**Selected passage:**
* start *

Skip to content

Lerobot

dataphy.dataset.lerobot

LeRobot dataset loader for Dataphy SDK.

Classes

LeRobotDatasetLoader(dataset_path: Union[str, Path], **kwargs: Any)

Bases: BaseDatasetLoader

Loader for LeRobot datasets from Hugging Face Hub.

This loader supports LeRobot dataset formats including both local files and Hugging Face Hub datasets. It handles various dataset structures including chunked parquet files, video directories, and metadata files.

Parameters:

Name Type Description Default
dataset_path Union[str, Path]

Path to the LeRobot dataset directory

required
**kwargs Any

Additional arguments passed to base class

{}
Source code in src/dataphy/dataset/lerobot.py
def __init__(self, dataset_path: Union[str, Path], **kwargs: Any):
    """Initialize the LeRobot dataset loader.

    Args:
        dataset_path: Path to the LeRobot dataset directory
        **kwargs: Additional arguments passed to base class
    """
    super().__init__(dataset_path, **kwargs)
    self.episode_files = []
    self.episode_info = {}
    self._load_episode_structure()
Attributes
episode_files = [] instance-attribute
episode_info = {} instance-attribute
dataset_path = Path(dataset_path) instance-attribute
kwargs = kwargs instance-attribute
Functions
load_info() -> DatasetInfo

Load dataset information.

Returns:

Type Description
DatasetInfo

DatasetInfo object containing metadata about the dataset

Source code in src/dataphy/dataset/lerobot.py
def load_info(self) -> DatasetInfo:
    """Load dataset information.

    Returns:
        DatasetInfo object containing metadata about the dataset
    """
    episode_lengths = [self.episode_info[ep.stem] for ep in self.episode_files]
    total_timesteps = sum(episode_lengths)

    # Try to load metadata
    metadata = {}
    metadata_file = self.dataset_path / "metadata.json"
    if metadata_file.exists():
        try:
            with open(metadata_file, 'r') as f:
                metadata = json.load(f)
        except:
            pass

    return DatasetInfo(
        name=self.dataset_path.name,
        format=DatasetFormat.LEROBOT,
        num_episodes=len(self.episode_files),
        total_timesteps=total_timesteps,
        episode_lengths=episode_lengths,
        metadata=metadata
    )
get_episode(episode_id: str) -> Episode

Get a specific episode by ID.

Source code in src/dataphy/dataset/lerobot.py
def get_episode(self, episode_id: str) -> Episode:
    """Get a specific episode by ID."""
    if episode_id not in self.episode_info:
        raise ValueError(f"Episode {episode_id} not found")

* end *

**Work required:** Please name the file that load_info tries to read metadata from, according to the LeRobot loader documentation.

**Supplied data:**
* start *

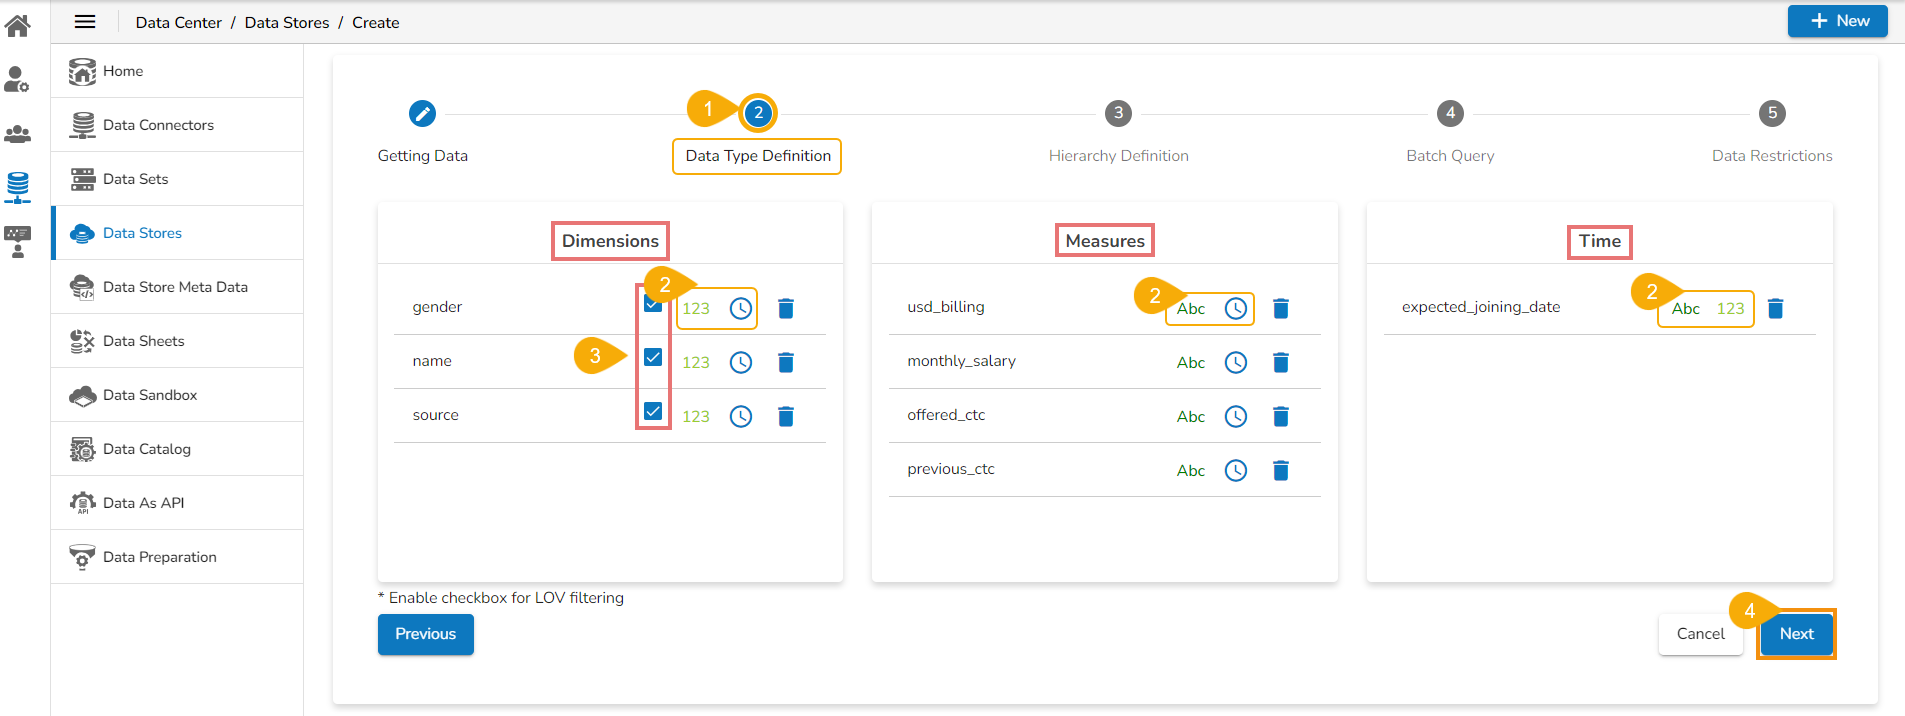The width and height of the screenshot is (1905, 716).
Task: Disable LOV filtering checkbox for source
Action: [653, 411]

* end *

**Response to the exercise:** metadata.json, in the dataset directory